### WORK TO COMPLETE
Once you have read the data below, set it all down again exactly.

*** Opening INPUT DATA ***

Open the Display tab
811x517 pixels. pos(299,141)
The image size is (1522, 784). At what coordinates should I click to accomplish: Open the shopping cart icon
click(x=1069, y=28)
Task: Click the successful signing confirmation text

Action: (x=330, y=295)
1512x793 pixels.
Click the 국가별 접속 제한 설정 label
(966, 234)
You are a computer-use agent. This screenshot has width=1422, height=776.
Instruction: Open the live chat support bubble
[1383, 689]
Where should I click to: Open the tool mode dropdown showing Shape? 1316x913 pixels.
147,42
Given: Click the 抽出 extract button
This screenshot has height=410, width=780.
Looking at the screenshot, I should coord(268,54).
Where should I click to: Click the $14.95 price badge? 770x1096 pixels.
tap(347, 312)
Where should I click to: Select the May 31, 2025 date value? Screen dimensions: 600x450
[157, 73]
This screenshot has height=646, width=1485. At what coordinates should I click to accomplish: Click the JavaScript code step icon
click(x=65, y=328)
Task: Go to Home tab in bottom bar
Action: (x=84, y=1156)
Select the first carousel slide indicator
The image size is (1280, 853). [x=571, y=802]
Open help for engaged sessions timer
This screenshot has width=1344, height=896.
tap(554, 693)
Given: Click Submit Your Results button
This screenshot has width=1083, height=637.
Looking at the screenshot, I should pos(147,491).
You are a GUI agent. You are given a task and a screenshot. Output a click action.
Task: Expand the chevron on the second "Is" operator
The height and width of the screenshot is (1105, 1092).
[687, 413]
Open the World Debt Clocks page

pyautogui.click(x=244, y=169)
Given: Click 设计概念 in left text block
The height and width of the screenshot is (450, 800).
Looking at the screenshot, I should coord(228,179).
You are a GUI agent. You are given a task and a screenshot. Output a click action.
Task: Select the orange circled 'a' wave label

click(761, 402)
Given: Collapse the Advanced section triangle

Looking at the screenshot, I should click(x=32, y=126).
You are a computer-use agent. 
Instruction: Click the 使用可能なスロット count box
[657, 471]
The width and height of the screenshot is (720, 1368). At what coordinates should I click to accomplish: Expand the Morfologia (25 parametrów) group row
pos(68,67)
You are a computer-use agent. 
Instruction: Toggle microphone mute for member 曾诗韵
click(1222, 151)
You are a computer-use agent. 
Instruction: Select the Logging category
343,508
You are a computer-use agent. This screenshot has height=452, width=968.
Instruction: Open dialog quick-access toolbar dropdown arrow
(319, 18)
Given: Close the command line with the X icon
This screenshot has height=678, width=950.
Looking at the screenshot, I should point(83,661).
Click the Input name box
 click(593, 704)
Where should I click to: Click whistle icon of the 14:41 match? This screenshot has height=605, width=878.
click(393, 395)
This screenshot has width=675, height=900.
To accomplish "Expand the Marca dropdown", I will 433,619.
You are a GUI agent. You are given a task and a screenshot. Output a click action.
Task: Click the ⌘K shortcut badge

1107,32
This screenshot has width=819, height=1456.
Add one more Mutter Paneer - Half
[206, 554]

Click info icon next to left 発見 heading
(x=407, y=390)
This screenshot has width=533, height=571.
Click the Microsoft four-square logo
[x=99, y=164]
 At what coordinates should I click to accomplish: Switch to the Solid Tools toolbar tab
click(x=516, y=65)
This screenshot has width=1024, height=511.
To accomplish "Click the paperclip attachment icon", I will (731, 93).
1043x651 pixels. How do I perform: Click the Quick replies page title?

*** Closing INPUT DATA ***

### ANSWER TO THIS EXERCISE
Open the Display tab
811x517 pixels. pos(299,141)
The image size is (1522, 784). At what coordinates should I click to accomplish: Open the shopping cart icon
click(x=1069, y=28)
Task: Click the successful signing confirmation text

Action: (x=330, y=295)
1512x793 pixels.
Click the 국가별 접속 제한 설정 label
(966, 234)
You are a computer-use agent. This screenshot has width=1422, height=776.
Instruction: Open the live chat support bubble
[1383, 689]
Where should I click to: Open the tool mode dropdown showing Shape? 1316x913 pixels.
147,42
Given: Click the 抽出 extract button
This screenshot has height=410, width=780.
Looking at the screenshot, I should coord(268,54).
Where should I click to: Click the $14.95 price badge? 770x1096 pixels.
tap(347, 312)
Where should I click to: Select the May 31, 2025 date value? Screen dimensions: 600x450
[157, 73]
This screenshot has height=646, width=1485. At what coordinates should I click to accomplish: Click the JavaScript code step icon
click(x=65, y=328)
Task: Go to Home tab in bottom bar
Action: (x=84, y=1156)
Select the first carousel slide indicator
The image size is (1280, 853). [x=571, y=802]
Open help for engaged sessions timer
This screenshot has width=1344, height=896.
tap(554, 693)
Given: Click Submit Your Results button
This screenshot has width=1083, height=637.
Looking at the screenshot, I should pos(147,491).
You are a GUI agent. You are given a task and a screenshot. Output a click action.
Task: Expand the chevron on the second "Is" operator
The height and width of the screenshot is (1105, 1092).
[687, 413]
Open the World Debt Clocks page

pyautogui.click(x=244, y=169)
Given: Click 设计概念 in left text block
The height and width of the screenshot is (450, 800).
Looking at the screenshot, I should coord(228,179).
You are a GUI agent. You are given a task and a screenshot. Output a click action.
Task: Select the orange circled 'a' wave label

click(761, 402)
Given: Collapse the Advanced section triangle

Looking at the screenshot, I should click(x=32, y=126).
You are a computer-use agent. 
Instruction: Click the 使用可能なスロット count box
[657, 471]
The width and height of the screenshot is (720, 1368). At what coordinates should I click to accomplish: Expand the Morfologia (25 parametrów) group row
pos(68,67)
You are a computer-use agent. 
Instruction: Toggle microphone mute for member 曾诗韵
click(1222, 151)
You are a computer-use agent. 
Instruction: Select the Logging category
343,508
You are a computer-use agent. This screenshot has height=452, width=968.
Instruction: Open dialog quick-access toolbar dropdown arrow
(319, 18)
Given: Close the command line with the X icon
This screenshot has height=678, width=950.
Looking at the screenshot, I should point(83,661).
Click the Input name box
 click(593, 704)
Where should I click to: Click whistle icon of the 14:41 match? This screenshot has height=605, width=878.
click(393, 395)
This screenshot has width=675, height=900.
To accomplish "Expand the Marca dropdown", I will 433,619.
You are a GUI agent. You are given a task and a screenshot. Output a click action.
Task: Click the ⌘K shortcut badge

1107,32
This screenshot has width=819, height=1456.
Add one more Mutter Paneer - Half
[206, 554]

Click info icon next to left 発見 heading
(x=407, y=390)
This screenshot has width=533, height=571.
Click the Microsoft four-square logo
[x=99, y=164]
 At what coordinates should I click to accomplish: Switch to the Solid Tools toolbar tab
click(x=516, y=65)
This screenshot has width=1024, height=511.
To accomplish "Click the paperclip attachment icon", I will (731, 93).
1043x651 pixels. How do I perform: Click the Quick replies page title?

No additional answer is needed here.